(Goals)
**A.** Translate the sentence "Change your story, change your future." from the text about the stories we tell into Spanish.
**B.** Count the lines in the rows that contain the string "image", with case counting, and give only the number.

(Text segment)
☆ ☆ ☆ ☆ ☆
If you're having trouble un-sticking old patterns despite your best attempt to not keep repeat ing them, you might be missing a crucial element: how you tell your story. Like it or not, the stories we tell define us, and often determine our futures. Read on to find out more...


A beautiful turned open to a blank page

Years ago I worked a front desk position where I checked Nervous Nellies in for their imminent dental appointments. I made it a little game to try and distract people from the high-pitched hum of the dental drill by getting them talking.


It worked like a charm, but I figured out something pretty early: People didn’t have one time stories. They had whole patterns of behavior. They had themes that ran through their entire lives and right into their futures.


And I got pretty good at predicting people’s behavior. Merely through listening to their stories.


Tell me your story, and I could fairly accurately predict how you’d end up treating the staff, making your appointments and paying your bills. The themes that darkened or brightened people’s pasts, always managed to show up in their present and futures.


It taught me an important lesson: If you want to know where you’re going in life, listen carefully to the stories you’re telling. About yourself. About your past. About your future. That will tell you everything you need to know about where you’re heading.


Why? I think because as humans, we’re pattern seekers, and pattern keepers. The stories we’ve kept of our pasts, tend to repeat in our futures. This might be disheartening if it weren’t for one small but mighty truth: You can always change your story.


Change your story, change your future.


Too often though we don’t think we are telling a story. We think we’re speaking the plain and simple truth. It happened how it happened. You can’t change that.


But did it? Did it happen the way we tell it? Are we only telling the facts?


I had a friend years ago, who around this time of year would call me up to bemoan her darkest story. Christmas reminded her of what was supposed to have been. How she was supposed to be happily married with kids, a family of her own.
☆ ☆ ☆ ☆ ☆
(Materials provided)
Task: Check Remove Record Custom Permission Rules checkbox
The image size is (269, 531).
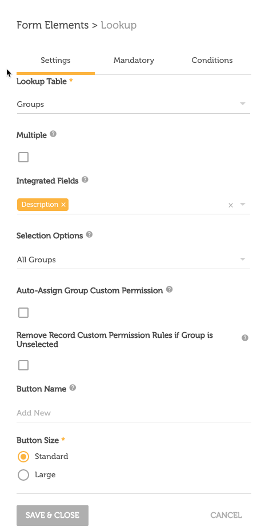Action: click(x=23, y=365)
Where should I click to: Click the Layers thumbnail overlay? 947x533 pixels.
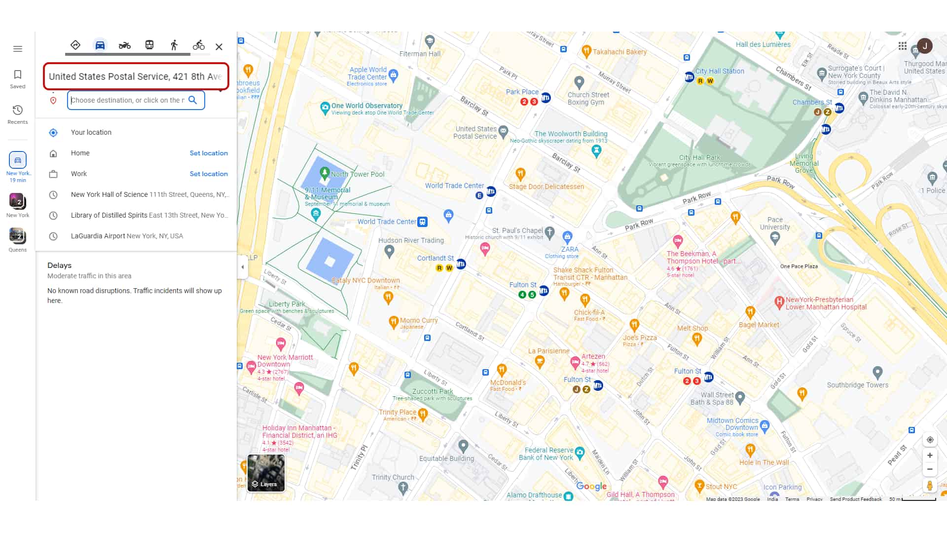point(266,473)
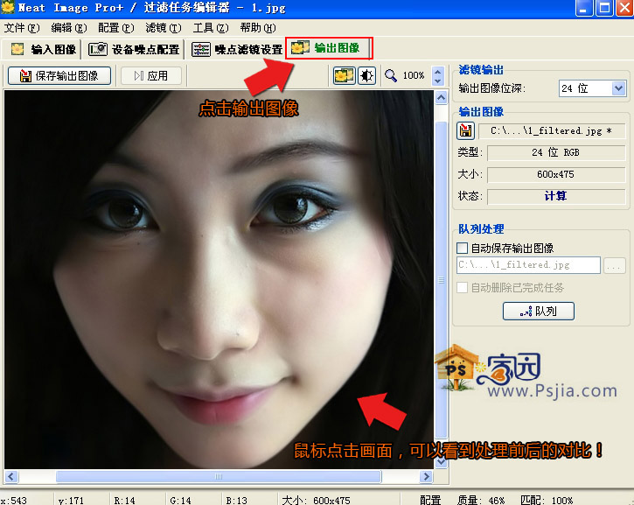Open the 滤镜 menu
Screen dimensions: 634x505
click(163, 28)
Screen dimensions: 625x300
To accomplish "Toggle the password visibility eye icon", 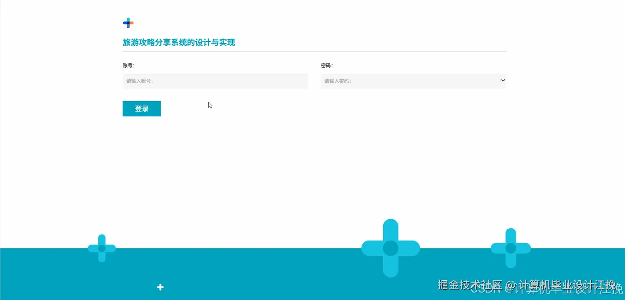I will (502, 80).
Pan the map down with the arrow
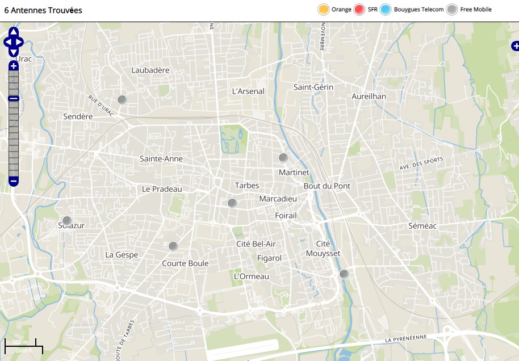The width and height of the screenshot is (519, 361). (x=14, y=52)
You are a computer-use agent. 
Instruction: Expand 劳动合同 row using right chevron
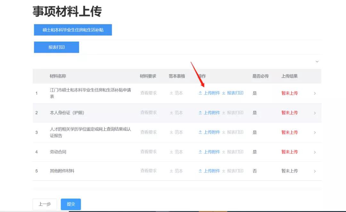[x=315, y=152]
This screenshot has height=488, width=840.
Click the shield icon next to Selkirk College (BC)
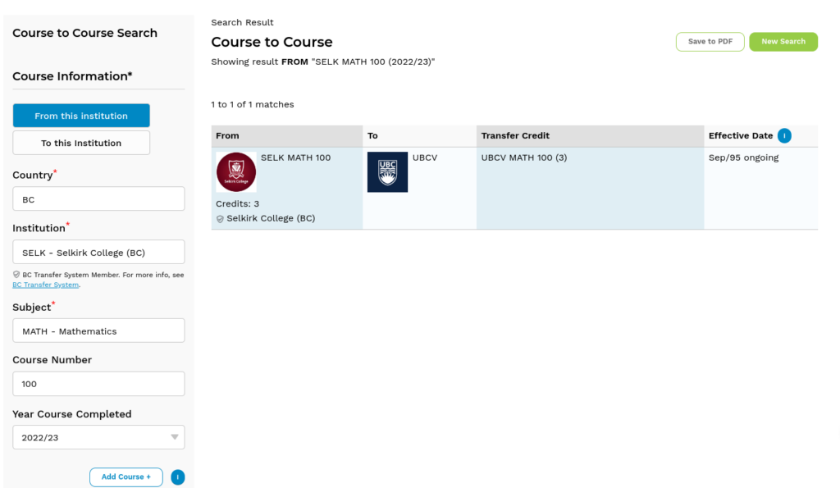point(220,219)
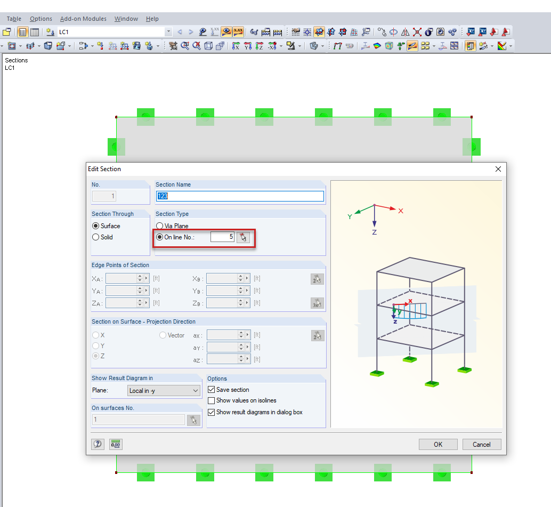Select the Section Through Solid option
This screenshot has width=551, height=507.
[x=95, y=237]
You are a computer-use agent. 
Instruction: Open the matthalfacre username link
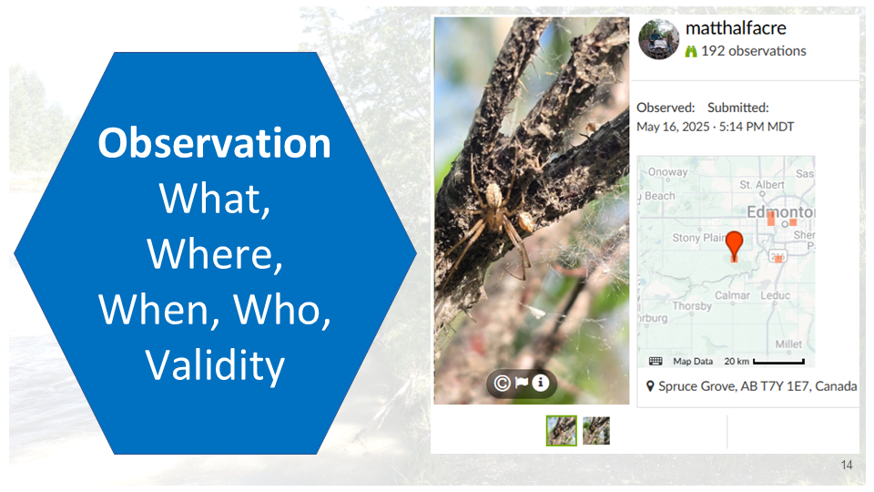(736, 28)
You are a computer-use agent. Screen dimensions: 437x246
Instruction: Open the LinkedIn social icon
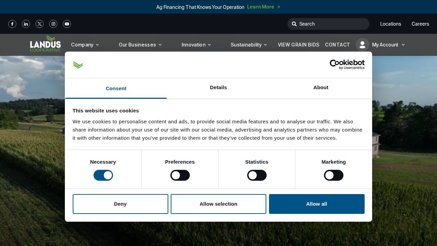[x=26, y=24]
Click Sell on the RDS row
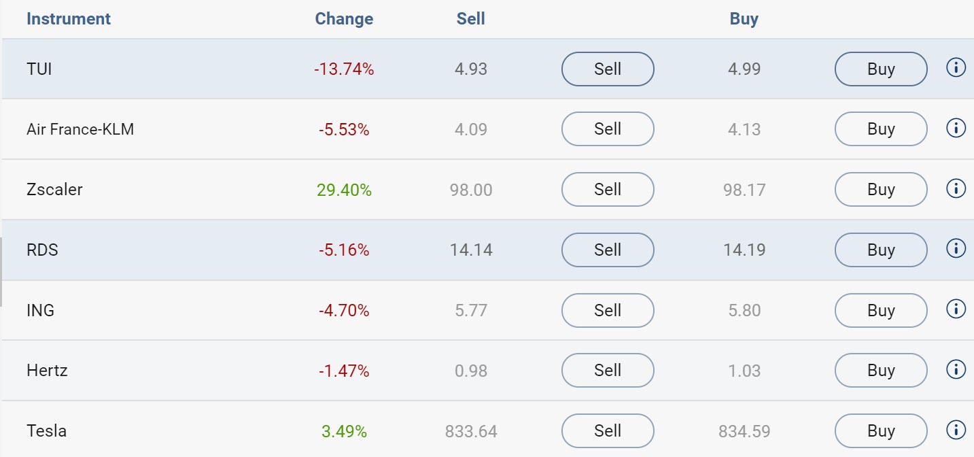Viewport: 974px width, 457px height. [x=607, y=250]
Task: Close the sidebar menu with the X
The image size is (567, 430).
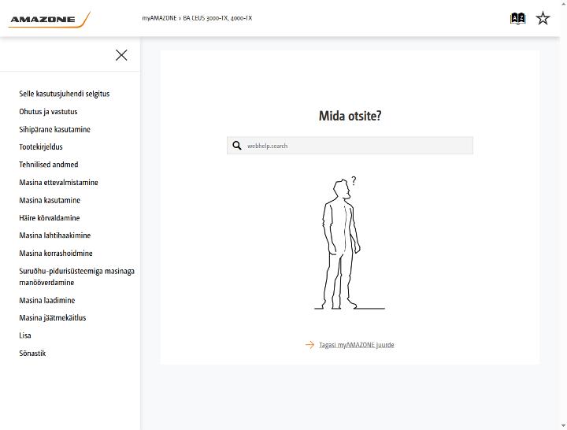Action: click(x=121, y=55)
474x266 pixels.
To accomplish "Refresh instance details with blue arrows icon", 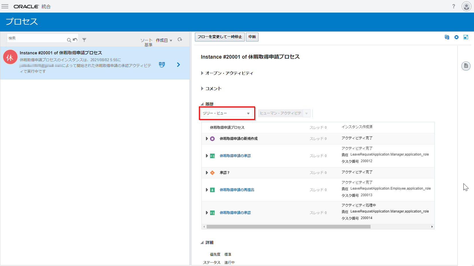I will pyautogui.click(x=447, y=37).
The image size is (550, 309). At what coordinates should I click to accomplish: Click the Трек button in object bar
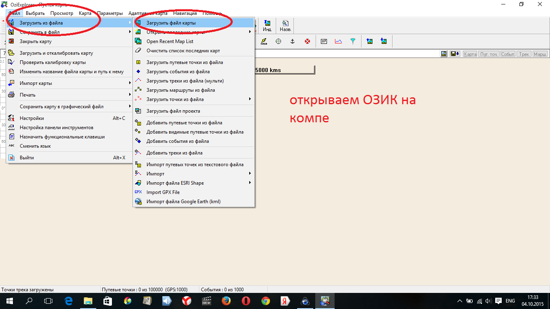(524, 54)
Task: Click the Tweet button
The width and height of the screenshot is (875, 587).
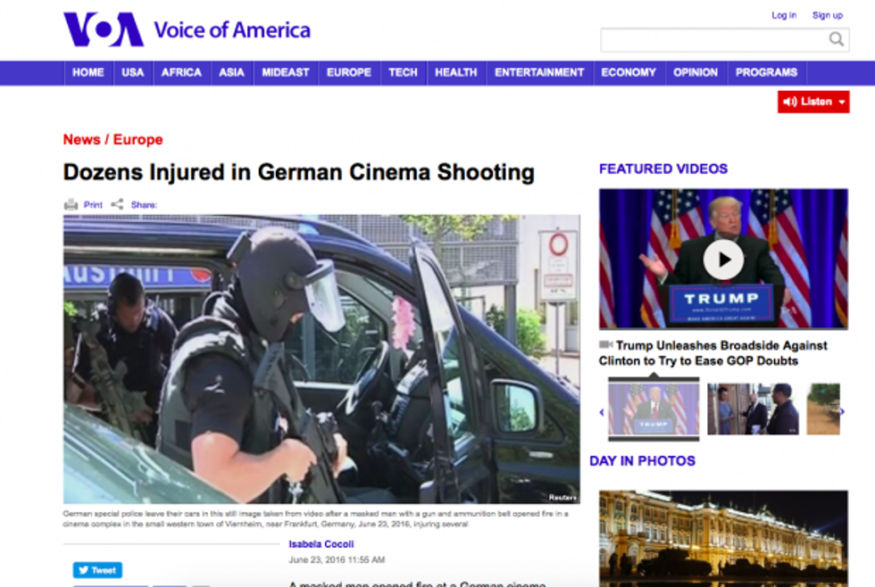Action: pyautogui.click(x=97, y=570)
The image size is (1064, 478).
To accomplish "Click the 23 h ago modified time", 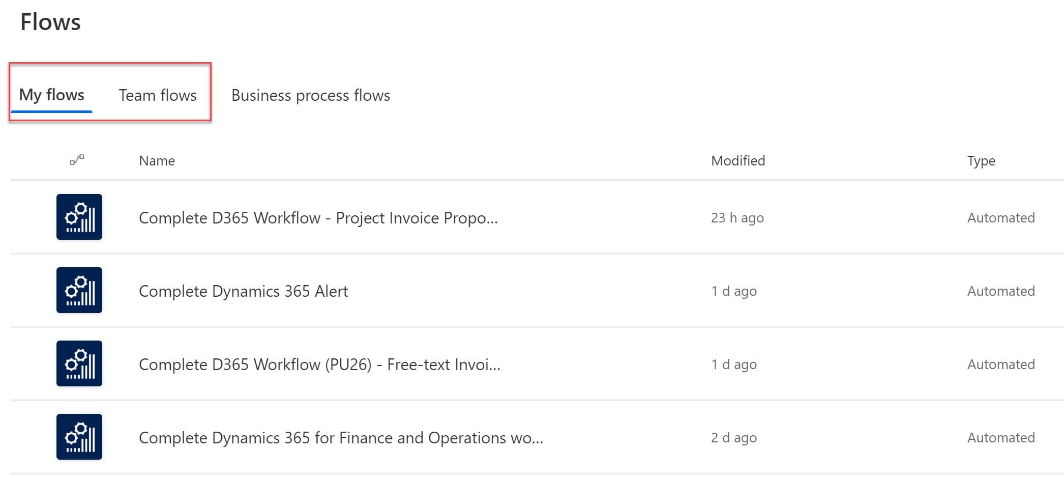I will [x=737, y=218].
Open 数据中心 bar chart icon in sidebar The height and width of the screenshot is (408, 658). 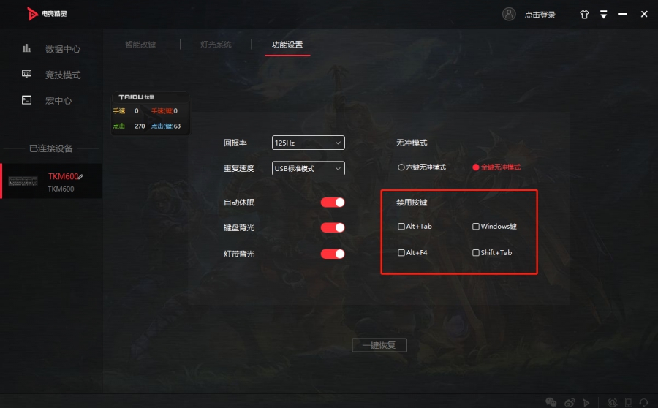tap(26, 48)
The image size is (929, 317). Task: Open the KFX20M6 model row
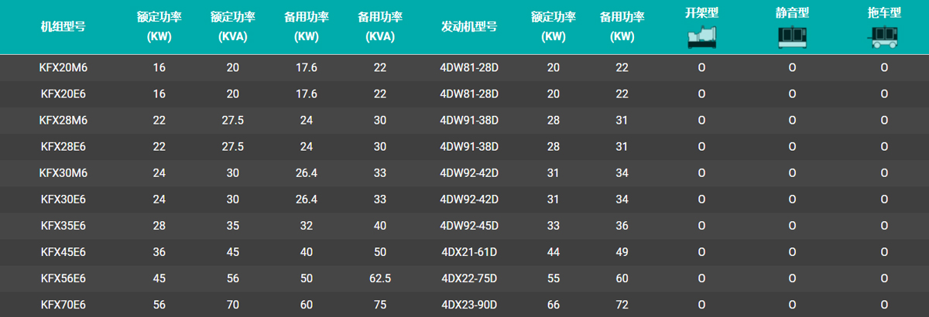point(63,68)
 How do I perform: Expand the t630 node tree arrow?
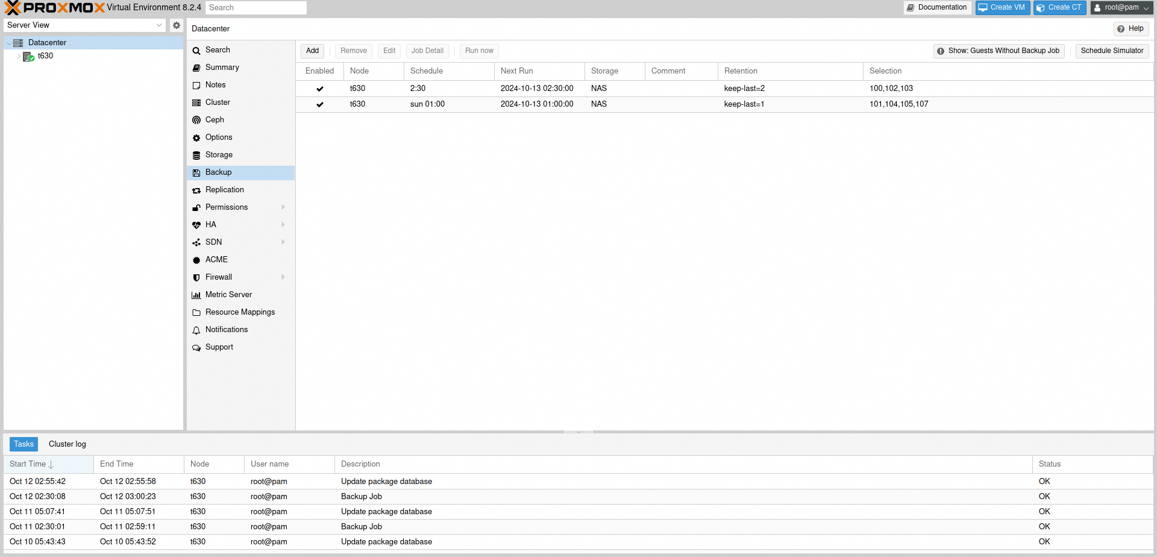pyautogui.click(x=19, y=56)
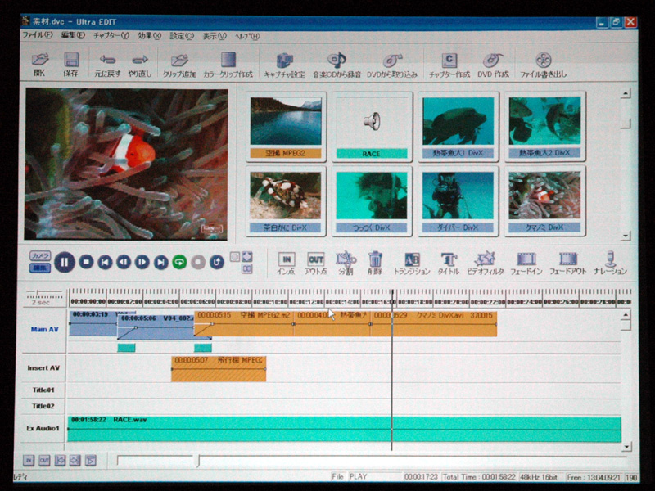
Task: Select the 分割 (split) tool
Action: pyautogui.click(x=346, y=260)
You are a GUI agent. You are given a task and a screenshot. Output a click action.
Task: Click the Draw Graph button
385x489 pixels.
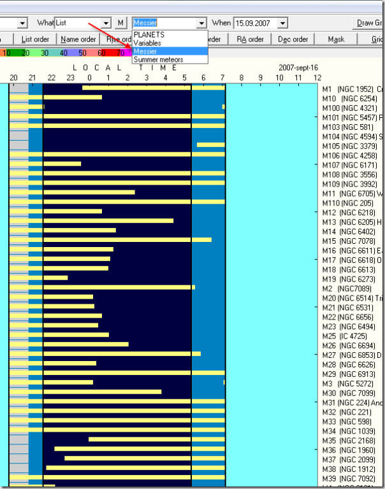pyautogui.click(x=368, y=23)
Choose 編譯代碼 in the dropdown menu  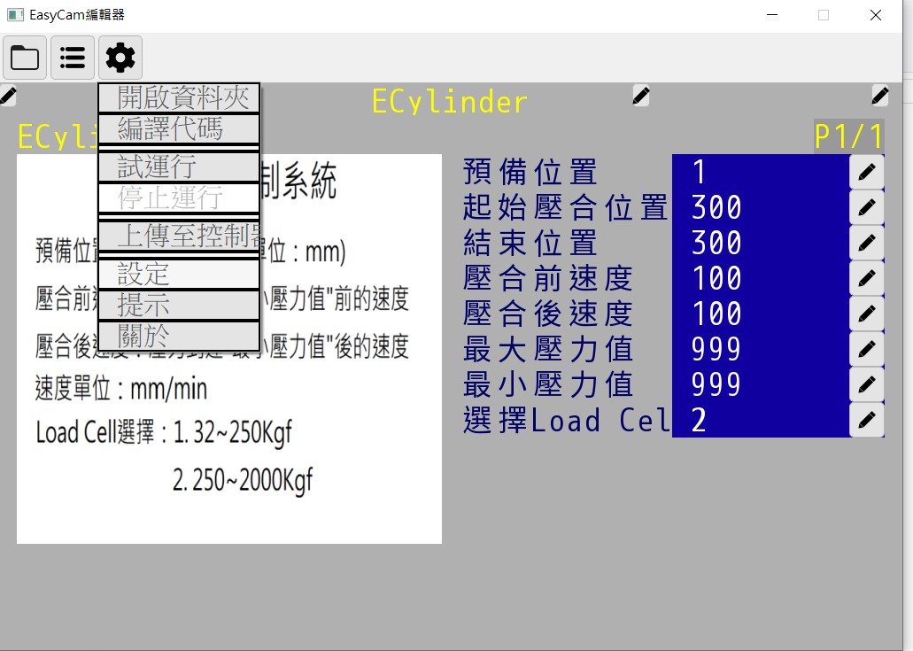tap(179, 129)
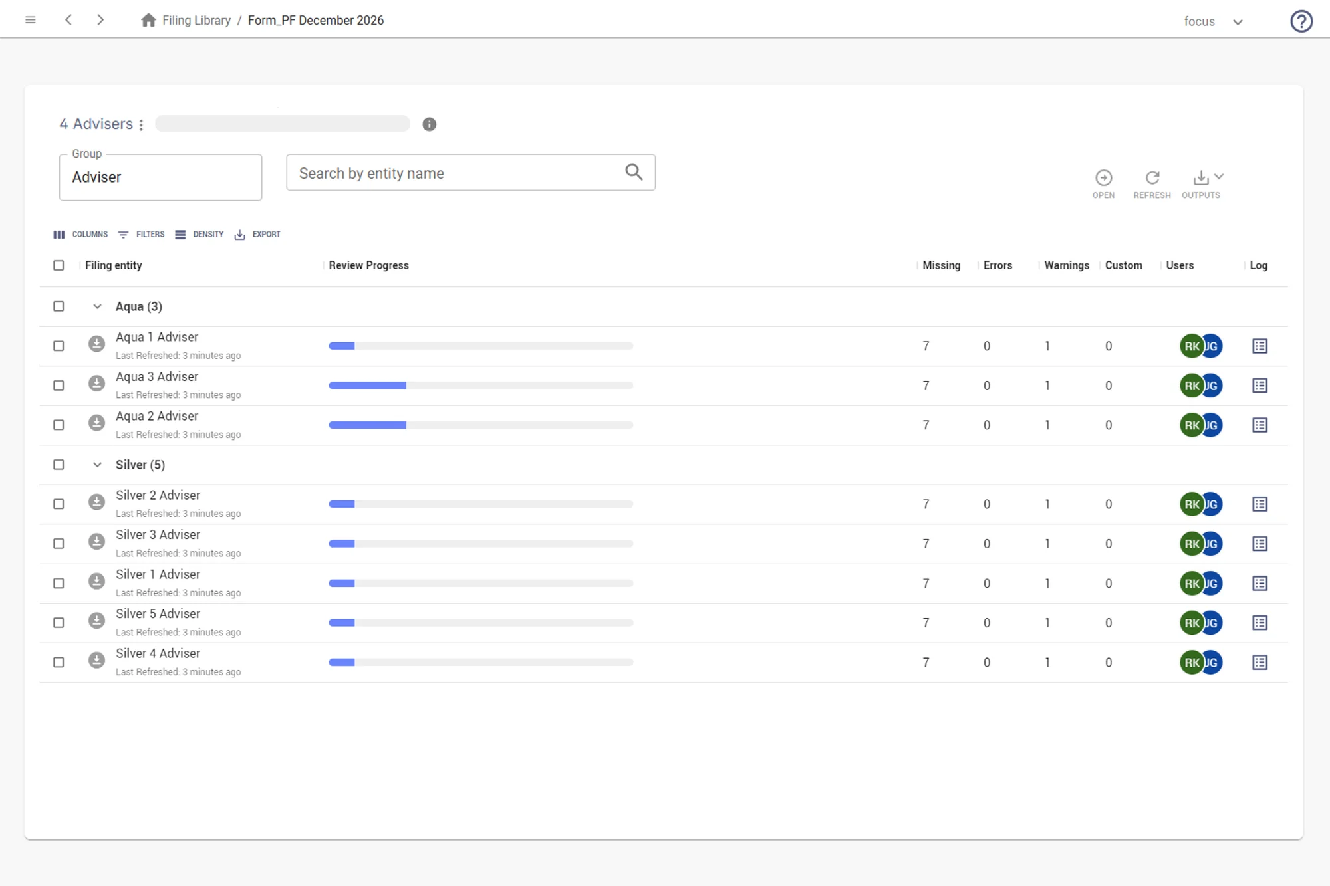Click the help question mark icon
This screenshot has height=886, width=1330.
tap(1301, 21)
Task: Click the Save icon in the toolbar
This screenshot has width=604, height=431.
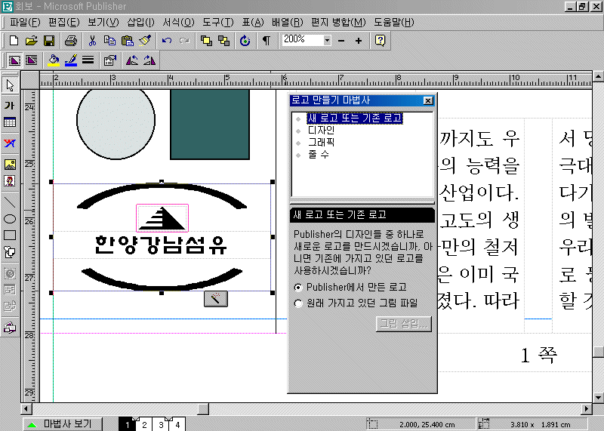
☆ ☆ ☆ ☆ ☆
(Solutions for each task)
**A.** Cambia tu historia, cambia tu futuro.

**B.** 5